U.S. says bank actions nothing to do with N.Korea
JAKARTA, Mar 3 (Reuters) The fate of talks on North Korea's nuclear plans lies in Pyongyang's hands and U.S. steps on illicit financial acts there are against the crime and not the country, the U.S. envoy to the talks said today.
Christopher Hill, Assistant Secretary of State for Asian and Pacific Affairs and the U.S. envoy to the six-party talks, was speaking to reporters after meeting Indonesia's foreign minister.
Asked when he expected Pyongyang to resume attending the gridlocked talks, Hill told reporters: ''You gotta have to ask the North Koreans and when you get the answer please let me know. I just don't know.'' The talks have been stalled because of a U.S.-North Korea dispute following Washington's crackdown on firms suspected of aiding illicit North Korean financial activities.
The United States accuses North Korea of conducting illicit financial activities, including counterfeiting 0 bills to help finance its nuclear arms programmes. The North denies involvement in any such illegal activities.
North Korea has said it would be unreasonable to resume the talks -- which also involve South Korea, Russia and Japan -- until Washington ends the crackdown, which Pyongyang says is designed to topple its leadership.

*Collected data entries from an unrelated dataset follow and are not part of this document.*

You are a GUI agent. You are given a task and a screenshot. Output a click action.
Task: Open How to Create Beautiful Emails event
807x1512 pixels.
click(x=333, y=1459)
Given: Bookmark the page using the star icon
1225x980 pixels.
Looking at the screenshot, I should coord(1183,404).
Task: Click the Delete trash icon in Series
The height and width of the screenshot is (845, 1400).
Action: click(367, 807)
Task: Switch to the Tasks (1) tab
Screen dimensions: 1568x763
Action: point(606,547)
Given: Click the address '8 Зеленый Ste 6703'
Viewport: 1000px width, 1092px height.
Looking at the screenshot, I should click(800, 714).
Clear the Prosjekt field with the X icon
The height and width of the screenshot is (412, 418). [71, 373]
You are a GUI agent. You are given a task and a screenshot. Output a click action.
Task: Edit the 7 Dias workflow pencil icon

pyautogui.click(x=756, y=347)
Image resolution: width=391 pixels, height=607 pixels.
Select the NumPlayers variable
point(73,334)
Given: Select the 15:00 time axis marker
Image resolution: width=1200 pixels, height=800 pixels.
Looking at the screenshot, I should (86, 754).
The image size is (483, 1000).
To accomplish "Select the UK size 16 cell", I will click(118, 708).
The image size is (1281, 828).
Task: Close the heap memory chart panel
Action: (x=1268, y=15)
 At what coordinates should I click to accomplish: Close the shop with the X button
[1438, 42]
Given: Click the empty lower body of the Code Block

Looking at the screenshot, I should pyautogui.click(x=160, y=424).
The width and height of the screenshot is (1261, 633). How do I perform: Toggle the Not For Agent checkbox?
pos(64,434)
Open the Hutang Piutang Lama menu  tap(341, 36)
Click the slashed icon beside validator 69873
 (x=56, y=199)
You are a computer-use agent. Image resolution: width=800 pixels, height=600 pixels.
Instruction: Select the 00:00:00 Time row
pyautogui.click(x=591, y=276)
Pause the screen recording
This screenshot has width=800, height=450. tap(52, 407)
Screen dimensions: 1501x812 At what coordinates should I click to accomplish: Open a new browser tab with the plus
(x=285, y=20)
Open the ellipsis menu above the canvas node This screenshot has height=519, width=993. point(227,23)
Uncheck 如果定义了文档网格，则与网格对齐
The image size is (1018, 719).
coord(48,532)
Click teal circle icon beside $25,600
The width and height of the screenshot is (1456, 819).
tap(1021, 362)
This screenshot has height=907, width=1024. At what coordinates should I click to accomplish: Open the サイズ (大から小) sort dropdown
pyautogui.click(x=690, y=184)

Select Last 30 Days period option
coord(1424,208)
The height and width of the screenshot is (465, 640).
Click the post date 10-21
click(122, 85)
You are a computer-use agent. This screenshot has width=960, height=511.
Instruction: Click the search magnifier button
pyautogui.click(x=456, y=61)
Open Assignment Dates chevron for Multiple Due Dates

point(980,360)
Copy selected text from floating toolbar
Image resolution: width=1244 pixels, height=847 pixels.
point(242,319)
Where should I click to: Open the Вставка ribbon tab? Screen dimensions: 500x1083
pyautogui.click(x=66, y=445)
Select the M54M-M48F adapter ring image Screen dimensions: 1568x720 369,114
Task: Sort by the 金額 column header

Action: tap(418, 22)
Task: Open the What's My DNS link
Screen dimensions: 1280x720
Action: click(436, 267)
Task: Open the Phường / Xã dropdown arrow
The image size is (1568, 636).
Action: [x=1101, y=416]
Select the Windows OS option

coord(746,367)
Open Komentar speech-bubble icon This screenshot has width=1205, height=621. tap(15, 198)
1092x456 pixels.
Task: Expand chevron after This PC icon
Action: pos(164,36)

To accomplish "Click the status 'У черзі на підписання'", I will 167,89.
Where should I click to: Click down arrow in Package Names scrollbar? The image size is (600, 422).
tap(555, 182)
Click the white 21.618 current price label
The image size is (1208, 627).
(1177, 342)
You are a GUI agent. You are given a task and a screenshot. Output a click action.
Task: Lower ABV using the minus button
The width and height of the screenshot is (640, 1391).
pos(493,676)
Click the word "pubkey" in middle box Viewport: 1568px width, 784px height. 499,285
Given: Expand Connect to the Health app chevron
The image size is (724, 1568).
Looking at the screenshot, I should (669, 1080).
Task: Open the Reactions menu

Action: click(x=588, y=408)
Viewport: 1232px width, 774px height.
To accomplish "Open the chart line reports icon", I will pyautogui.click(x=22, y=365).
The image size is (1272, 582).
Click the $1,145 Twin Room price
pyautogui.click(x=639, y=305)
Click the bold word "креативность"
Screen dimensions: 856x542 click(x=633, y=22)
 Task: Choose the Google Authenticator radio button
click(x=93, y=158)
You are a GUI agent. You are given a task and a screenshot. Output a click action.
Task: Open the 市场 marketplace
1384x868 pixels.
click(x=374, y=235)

''I want to stress to you that the actions we took with respect to the bank in Macau (and) our actions we have taken with respect to other banks in other parts of the world have nothing to do with North Korea,'' Hill said.
Last year, Washington banned U.S. institutions from dealing with Macau's Banco Delta Asia over allegations it helped launder North Korean funds from drug trafficking and counterfeit goods.
''Our actions in this regard are not directed at North Korea but they are directed to the activities that we have seen from North Korea and from other places,'' Hill said.
North Korean diplomats are set to meet U.S. officials in early March who will brief them on why Washington imposed financial restrictions on Pyongyang.
In September, the countries involved in the Beijing talks agreed North Korea would give up its nuclear programmes in return for aid and better diplomatic ties. But there has been no progress on drawing up a plan to implement the goals.
''But I do know that there is a real logic to this agreement. It's an agreement that makes sense to everybody, especially for North Korea. Nuclear weapons will not solve any of North Korea's problems. I hope they will come back,'' Hill said.
Last week, a top South Korean security official said all the six involved parties, including North Korea, believed the next round of the talks should be held in the first half of April.